We will discuss these risks in more detail in the next section. Since 2002, the EU funded DBE and, subsequently, OPAALS projects have been developing approaches to addressing these risks and empowering SMEs in the digital economy. Following the review section, we will then progress with discussion of the architecture, formal framework, detailed design and implementation of a digital infrastructure that supports collaboration and service innovation amongst enterprises, without violating the “local autonomy” of the participants.


Digital Ecosystem: A Short Historical Review (From Metaphor To Reality)

The concept of “business ecosystem” appears to have been first introduced in a well-cited article of James F. Moore in 1993 (“Predators and Prey: The New Ecology of Competition” (Moore, 1993)), where he compared the business environment to an ecological system. The metaphor “business ecosystem” is used to describe the business environment as an economic community, which “is supported by a foundation of interacting organizations and individuals – the organisms of the business world” (Moore, 1993). This comparison of economy to biology has been seen as extremely relevant and useful, not only because it improves our understanding of the roles and interconnectedness of various actors in the business ecosystem, but also because it explicates the increasing connectivity and complexity of these systems.

Of course, one can consider an economy to be a national business ecosystem (Rothschild, 1995) composed of many smaller systems, all of which are directly or indirectly interconnected. What many call an industry can now be considered to be either an ecosystem in itself or part of a larger one. These business ecosystems are populated by (some loosely) interconnected organisms: businesses, consumers, the government and other stakeholders.

As far as the business population of each business ecosystem is concerned, the majority is composed of Small and Medium size Enterprises (SMEs) along with a few large ones, the so-called keystones. Marco Iansiti and Roy Levin compare the role of these keystone companies to those of keystone species in nature (Iansiti & Levien, 2004). They argue that we live in an interconnected world, the landscape of which is made of a network of networks, with keystones at the hubs and niche players surrounding the hubs.

In nature a Keystone species is defined as “a species whose effect is large and disproportionately large relative to its abundance” (Power et al., 1996).

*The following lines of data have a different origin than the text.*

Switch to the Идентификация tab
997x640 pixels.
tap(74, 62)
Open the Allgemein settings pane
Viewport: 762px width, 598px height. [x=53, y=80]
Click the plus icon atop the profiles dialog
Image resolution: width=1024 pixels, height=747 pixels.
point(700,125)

It is also argued that Keystones help in determining or regulating the number and type of other species in their communities. The keystone concept has been adopted in both computer and business literature but recently the correctness of the analogy has been questioned. As an example, Payton et al. (Payton, Fenner, & Lee, 2002) provides some of these arguments on the concept in its original context, namely the definition and role of keystones in ecology.

Technological innovations have always led to the creation of new companies by entrepreneurs who have tried to take advantage of those innovations to create a competitive advantage for themselves in the marketplace; which in turn necessitated the adaptation of those innovations by the older established companies.